» **What you should do**
Print the records exactly as written, and let no picture into the answer.

(Data shown begins)

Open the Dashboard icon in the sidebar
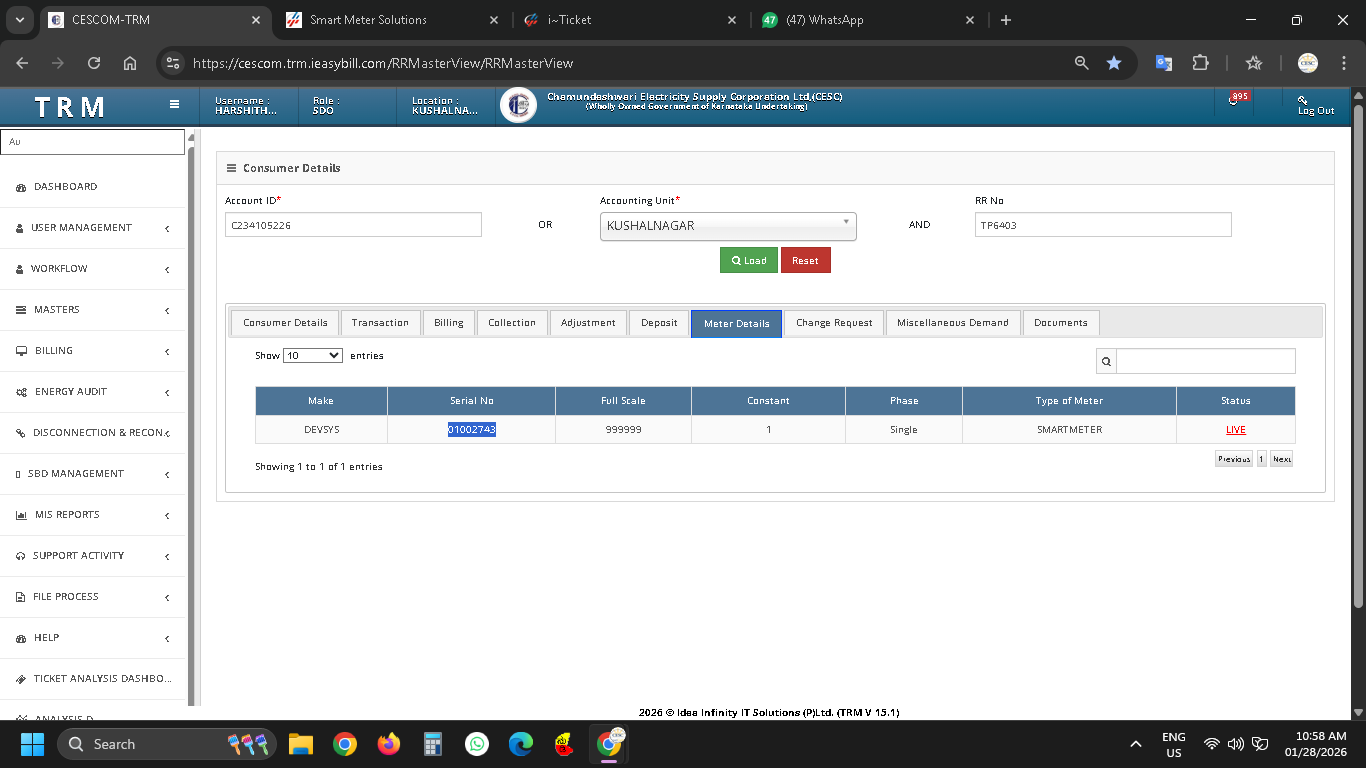Image resolution: width=1366 pixels, height=768 pixels. (21, 187)
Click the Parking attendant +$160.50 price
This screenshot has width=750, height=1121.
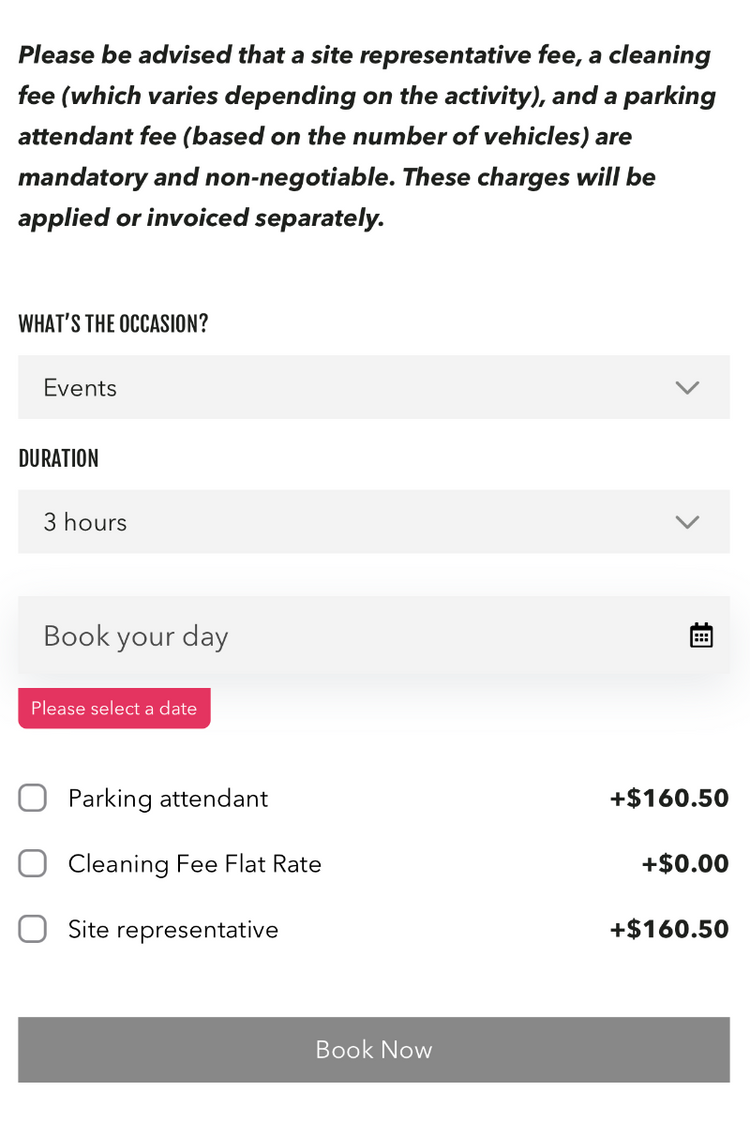(669, 798)
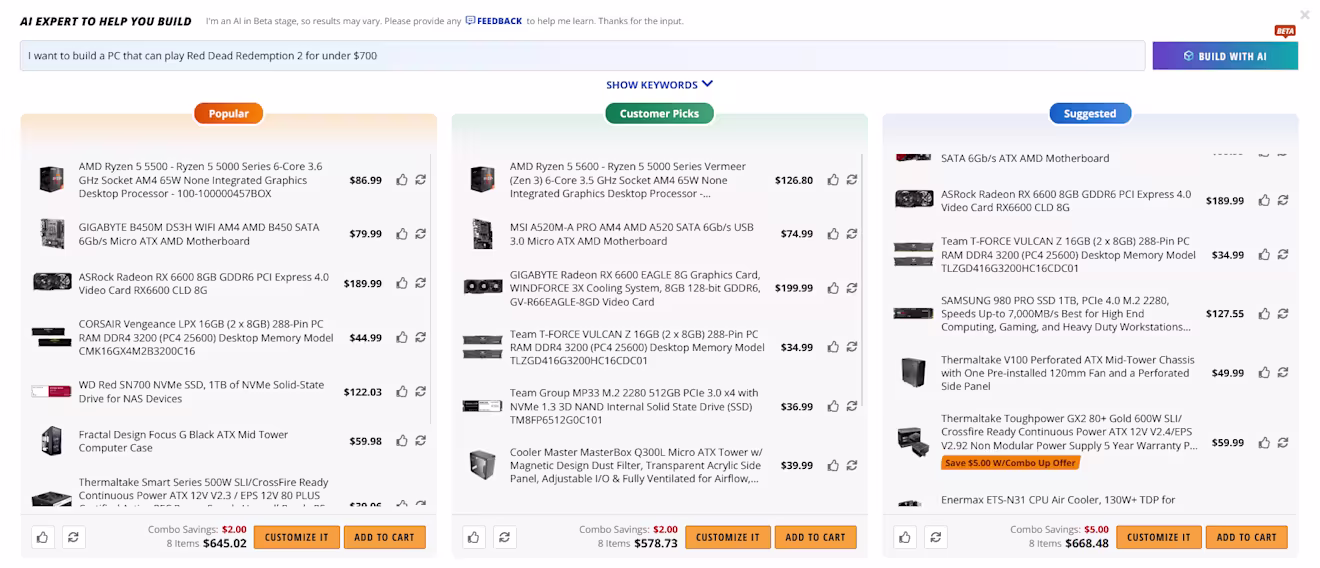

(Data shown ends)

» **Exercise result**
Open the Dashboard icon in the sidebar
Image resolution: width=1366 pixels, height=768 pixels. (21, 187)
Click the Parking attendant +$160.50 price
This screenshot has width=750, height=1121.
(669, 798)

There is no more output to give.